3 Butacas de 5

Dirigida por Alanté Kavaité, “La isla de la belladona” propone una mirada incómoda y a la vez luminosa sobre uno de los grandes debates que, queramos o no, nos esperan como sociedad. En un futuro cercano, donde las personas mayores de 80 años deben recurrir a la eutanasia, en una isla apartada de las leyes, un grupo de ancianos vive junto a su cuidadora, en una rutina tranquila y sin preocupaciones. Todo cambia con la llegada de una familia de tres extraños que, a partir de ese momento, comienzan a producirse muertes por razones inexplicables.

La película reúne un elenco muy sólido, con química y de distintas generaciones, Nadia Tereszkiewicz, Daphné Patakia y Dali Benssalah aportan una energía joven mientras que actores como Miou-Miou, Patrick Chesnais, Jean-Claude Drouot o Alexandra Stewart sostienen la película desde la experiencia.
Plantea dos problemáticas que resultan actuales. Por un lado, qué ocurre cuando una sociedad colapsada, incapaz de sostener sus sistemas de pensiones, empuja a sus ciudadanos más mayores hacia la eutanasia. Por otro, qué hacemos con aquellos ancianos que no quieren morir, que siguen teniendo ganas de vivir pese a su fragilidad.

Aunque por momentos la historia juega con una sensación de misterio y cierta tensión, “La isla de la belladona” no está interesada en convertirse en un thriller, su intención es mucho más reflexiva. Y es donde está el mayor problema, esperas giros de guion, tensión, y ritmo, sin embargo, eso nunca llega, por lo que a los pocos minutos se vuelve muy lineal y solo la química entre ellos salva a esta isla.
El eje emocional de la historia recae en Gaëlle, la cuidadora del grupo, quien hereda la isla y decide convertirla en un espacio de protección y cuidado. Sin embargo, su forma de entender ese cuidado se ve alterada por la llegada de los extraños, lo que despierta en ella la sospecha de que podrían estar allí con otras intenciones.
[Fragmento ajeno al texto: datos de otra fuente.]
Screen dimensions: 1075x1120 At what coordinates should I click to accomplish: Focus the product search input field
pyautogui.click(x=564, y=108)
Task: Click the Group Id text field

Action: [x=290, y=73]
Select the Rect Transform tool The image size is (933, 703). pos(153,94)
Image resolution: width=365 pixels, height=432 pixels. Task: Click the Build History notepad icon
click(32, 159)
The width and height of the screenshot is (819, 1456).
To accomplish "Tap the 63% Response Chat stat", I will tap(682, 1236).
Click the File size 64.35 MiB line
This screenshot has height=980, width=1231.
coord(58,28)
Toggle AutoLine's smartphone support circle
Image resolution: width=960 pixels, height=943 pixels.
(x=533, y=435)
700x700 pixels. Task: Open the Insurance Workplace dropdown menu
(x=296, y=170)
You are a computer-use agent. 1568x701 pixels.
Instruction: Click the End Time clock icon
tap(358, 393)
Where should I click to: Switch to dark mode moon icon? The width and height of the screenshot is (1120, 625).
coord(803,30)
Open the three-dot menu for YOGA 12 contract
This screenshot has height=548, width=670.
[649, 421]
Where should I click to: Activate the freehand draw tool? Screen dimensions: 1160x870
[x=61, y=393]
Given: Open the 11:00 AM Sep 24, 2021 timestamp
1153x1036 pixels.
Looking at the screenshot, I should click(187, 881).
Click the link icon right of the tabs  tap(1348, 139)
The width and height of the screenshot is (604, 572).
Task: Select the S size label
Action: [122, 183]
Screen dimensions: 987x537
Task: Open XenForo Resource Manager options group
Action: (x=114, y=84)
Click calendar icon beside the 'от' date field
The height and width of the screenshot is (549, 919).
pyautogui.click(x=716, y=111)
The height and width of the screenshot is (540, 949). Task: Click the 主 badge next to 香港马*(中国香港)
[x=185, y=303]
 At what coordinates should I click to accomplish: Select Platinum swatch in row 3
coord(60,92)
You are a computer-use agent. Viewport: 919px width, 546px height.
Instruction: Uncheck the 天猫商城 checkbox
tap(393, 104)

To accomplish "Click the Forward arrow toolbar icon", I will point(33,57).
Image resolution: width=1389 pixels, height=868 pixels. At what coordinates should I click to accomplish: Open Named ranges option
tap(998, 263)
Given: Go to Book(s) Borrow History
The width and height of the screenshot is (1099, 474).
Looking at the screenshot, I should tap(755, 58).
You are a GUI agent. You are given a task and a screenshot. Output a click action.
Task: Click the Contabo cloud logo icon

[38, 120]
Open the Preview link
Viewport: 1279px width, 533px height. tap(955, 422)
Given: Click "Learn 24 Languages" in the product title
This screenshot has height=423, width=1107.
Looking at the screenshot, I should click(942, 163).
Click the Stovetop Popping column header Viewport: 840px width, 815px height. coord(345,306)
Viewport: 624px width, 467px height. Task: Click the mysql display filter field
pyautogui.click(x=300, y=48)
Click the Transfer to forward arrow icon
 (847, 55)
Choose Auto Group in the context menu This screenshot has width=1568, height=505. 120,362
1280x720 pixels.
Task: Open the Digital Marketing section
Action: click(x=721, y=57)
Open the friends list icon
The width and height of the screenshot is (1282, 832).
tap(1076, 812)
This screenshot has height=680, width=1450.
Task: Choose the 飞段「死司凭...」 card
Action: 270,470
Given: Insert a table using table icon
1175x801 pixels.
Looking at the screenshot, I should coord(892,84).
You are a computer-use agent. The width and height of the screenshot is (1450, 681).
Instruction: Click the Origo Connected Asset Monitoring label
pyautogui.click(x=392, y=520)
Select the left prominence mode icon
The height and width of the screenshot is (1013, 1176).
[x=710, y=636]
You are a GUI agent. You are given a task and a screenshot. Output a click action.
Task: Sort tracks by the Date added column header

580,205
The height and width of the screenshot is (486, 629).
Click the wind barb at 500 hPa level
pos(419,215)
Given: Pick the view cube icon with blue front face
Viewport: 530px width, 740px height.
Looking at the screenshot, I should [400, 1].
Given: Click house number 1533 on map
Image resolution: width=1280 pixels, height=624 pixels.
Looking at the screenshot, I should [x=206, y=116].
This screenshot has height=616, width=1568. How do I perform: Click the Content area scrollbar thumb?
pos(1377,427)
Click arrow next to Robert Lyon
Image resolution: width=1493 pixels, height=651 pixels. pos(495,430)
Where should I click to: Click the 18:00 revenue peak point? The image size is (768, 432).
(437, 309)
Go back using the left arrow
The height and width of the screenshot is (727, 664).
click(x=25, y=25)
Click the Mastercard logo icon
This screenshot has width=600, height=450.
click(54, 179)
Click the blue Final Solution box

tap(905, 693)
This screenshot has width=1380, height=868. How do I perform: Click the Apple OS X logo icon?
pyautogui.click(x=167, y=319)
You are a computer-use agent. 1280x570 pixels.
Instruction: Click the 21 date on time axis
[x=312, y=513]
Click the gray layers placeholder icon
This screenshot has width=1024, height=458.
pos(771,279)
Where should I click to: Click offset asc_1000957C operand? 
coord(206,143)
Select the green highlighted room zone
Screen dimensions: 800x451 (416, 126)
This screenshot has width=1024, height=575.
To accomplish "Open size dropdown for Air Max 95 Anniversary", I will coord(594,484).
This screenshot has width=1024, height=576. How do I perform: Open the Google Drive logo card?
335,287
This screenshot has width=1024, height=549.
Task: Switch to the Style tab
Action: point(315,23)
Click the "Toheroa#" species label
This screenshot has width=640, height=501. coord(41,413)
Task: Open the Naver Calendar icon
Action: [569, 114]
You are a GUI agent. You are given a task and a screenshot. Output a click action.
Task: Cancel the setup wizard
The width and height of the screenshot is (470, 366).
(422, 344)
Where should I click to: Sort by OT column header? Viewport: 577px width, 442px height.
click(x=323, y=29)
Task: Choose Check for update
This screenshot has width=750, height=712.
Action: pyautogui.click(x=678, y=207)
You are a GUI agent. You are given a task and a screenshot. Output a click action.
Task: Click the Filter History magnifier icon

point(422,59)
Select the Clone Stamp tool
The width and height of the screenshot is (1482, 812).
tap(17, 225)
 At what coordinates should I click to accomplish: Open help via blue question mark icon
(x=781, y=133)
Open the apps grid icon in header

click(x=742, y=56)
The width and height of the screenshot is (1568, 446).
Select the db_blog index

La película juega con esa ambigüedad, dejando abierta la posibilidad de que tal vez no haya una amenaza real.

Visualmente, la película es muy luminosa, hay una luz constante y cálida, que contrasta con el tema que aborda y que parece aceptar el destino de los personajes sin dramatizarlo. Como si la propia película nos invitara a dejar que sean ellos quienes decidan cómo quieren vivir o morir.
“La isla de la belladona” no ofrece respuestas claras ni busca moralizar. Su objetivo es recordarnos que en el final de la vida también hay deseo, humor, contradicciones y ganas de seguir siendo uno mismo hasta el último momento. Una película más profunda de lo que aparenta a primera vista.